Work to complete =
Take the entries below and reproduce exactly the portion that begins at the line containing "You are a computer-use agent." and ends at the line containing "The image size is (447, 504).", keeping both ends, dropping pictures, and adding nothing else.

Entries provided =

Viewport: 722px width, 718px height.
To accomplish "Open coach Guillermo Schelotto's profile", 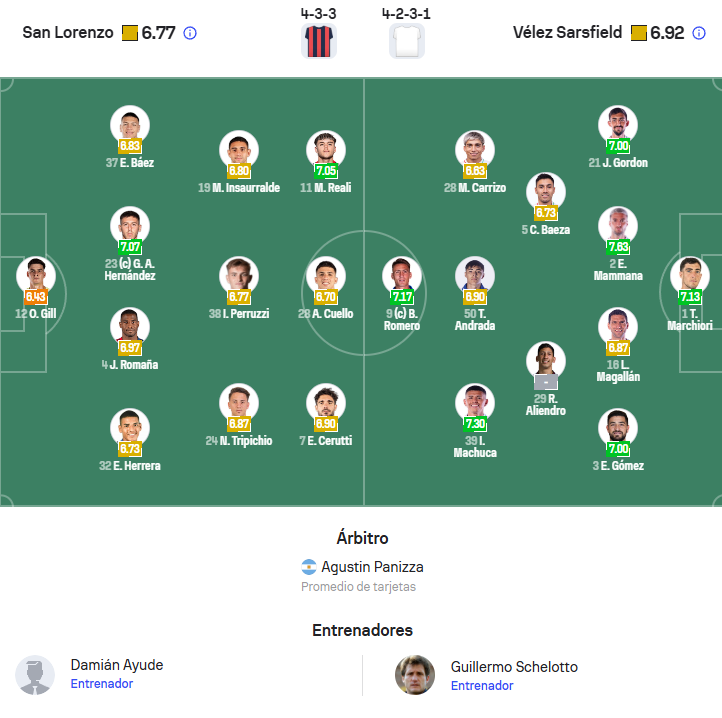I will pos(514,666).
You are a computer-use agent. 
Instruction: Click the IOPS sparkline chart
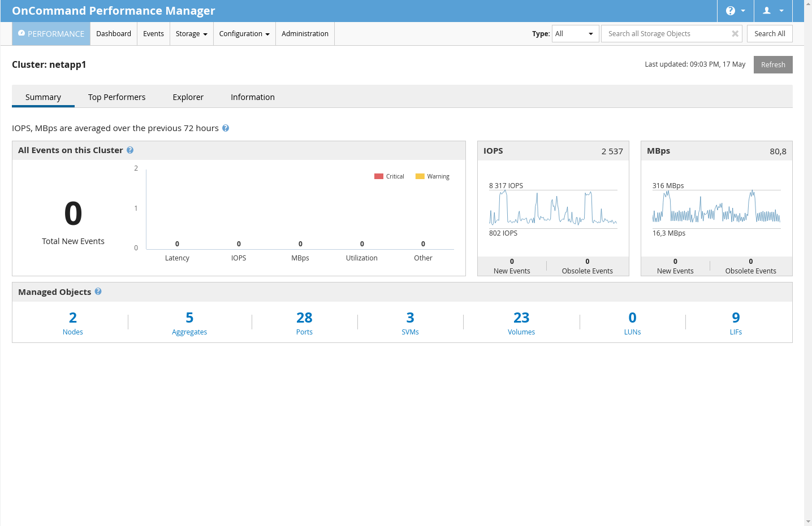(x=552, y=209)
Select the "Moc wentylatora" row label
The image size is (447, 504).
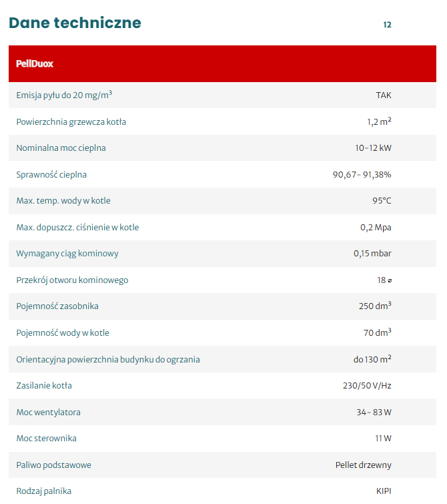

...

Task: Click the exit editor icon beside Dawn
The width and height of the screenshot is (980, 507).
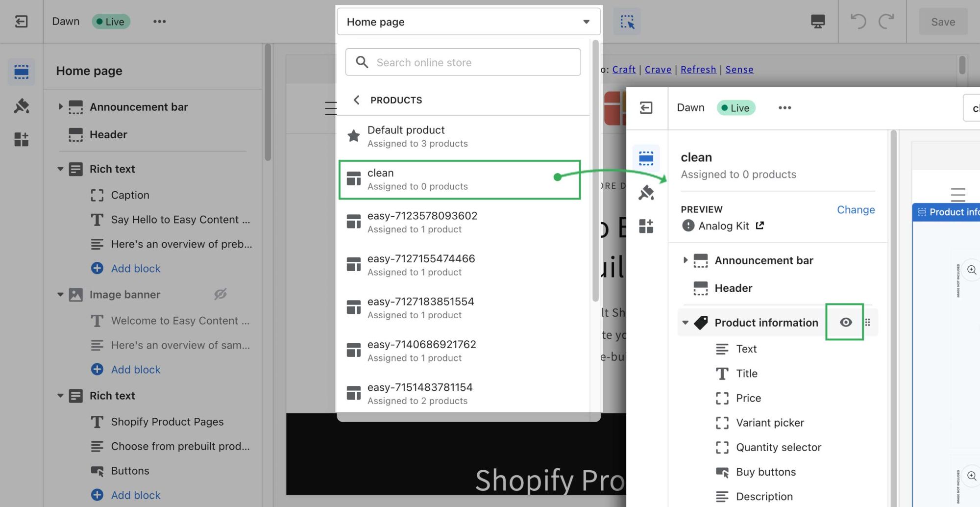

* * *

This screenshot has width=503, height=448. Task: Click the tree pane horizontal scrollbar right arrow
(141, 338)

Answer area =
You are a computer-use agent. 
Instruction: Click the IOPS sparkline chart
(x=552, y=209)
Select the "Moc wentylatora" row label
The image size is (447, 504).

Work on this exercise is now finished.